“Orthodox Jew” is a prestigious status and the convert gets to claim it upon passing through the process (which is usually less work than getting an AA degree).
I notice among many converts (including myself) and would-be converts to Judaism there is often a strong desire to raise our social status but it is shameful to confess this so we keep quiet. We’re not happy with our lives as they are, we feel broken, and we hope that by becoming Orthodox Jews, we will be healed.
From what I see, this rarely if ever works out for us climbers. Somebody who’s struggling before his conversion continues to have the same struggles after his conversion, only his socio-economic status gap between where he is and where he wants to be gets magnified after his conversion.

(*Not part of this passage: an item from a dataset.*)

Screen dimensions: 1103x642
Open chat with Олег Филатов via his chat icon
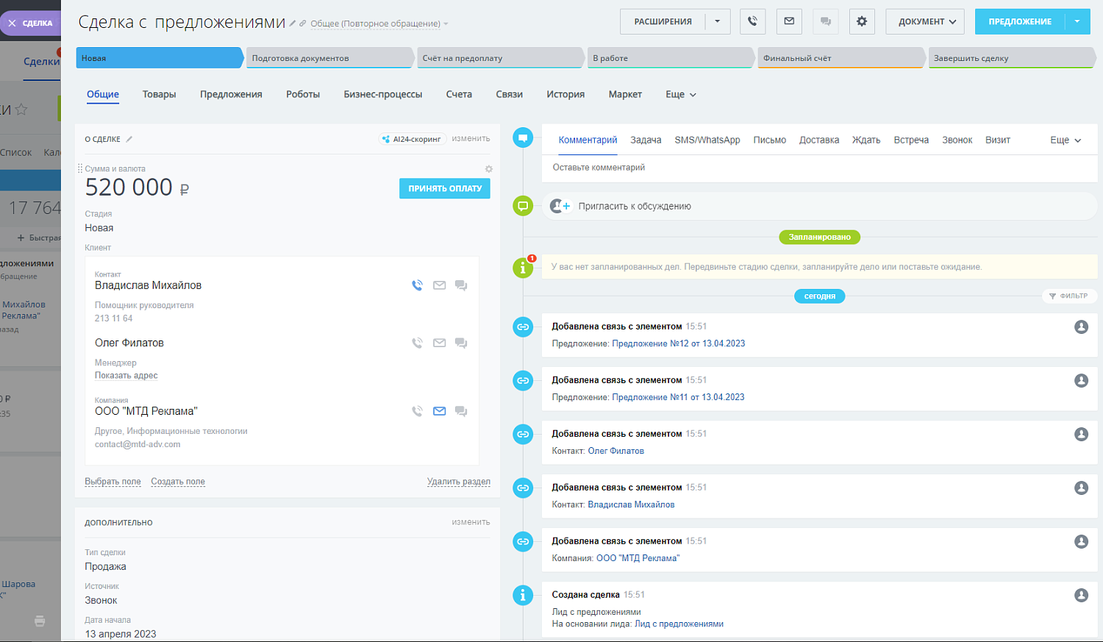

Successful converts, on the other hand, are already rock solid in who they are and they don’t seek in their conversion for something for they lack inside.
I notice this drive to climb among would-be converts of all races — black, latino, white and oriental. From what I have seen, the whites and orientals tend to be more subtle about it and to have more success in Jewish life than the black and latino converts.
The would-be convert never says these things aloud. These strivings are too painful to be shared.
Orthodox rabbis and Orthodox Batei Din (Jewish law courts) are good at sniffing out those who don’t have the right stuff to be Orthodox Jews and to kick them out. Those they pass through the process are still keeping Shabbos five years on. Good things can come from mixed motives.
My primary motive, to the best I can decipher, to convert to Judaism was to do God’s will, but there were all sorts of messy shameful things going on in my head at the same time. Despite that, I believed I could be more of an asset to Jews than a liability.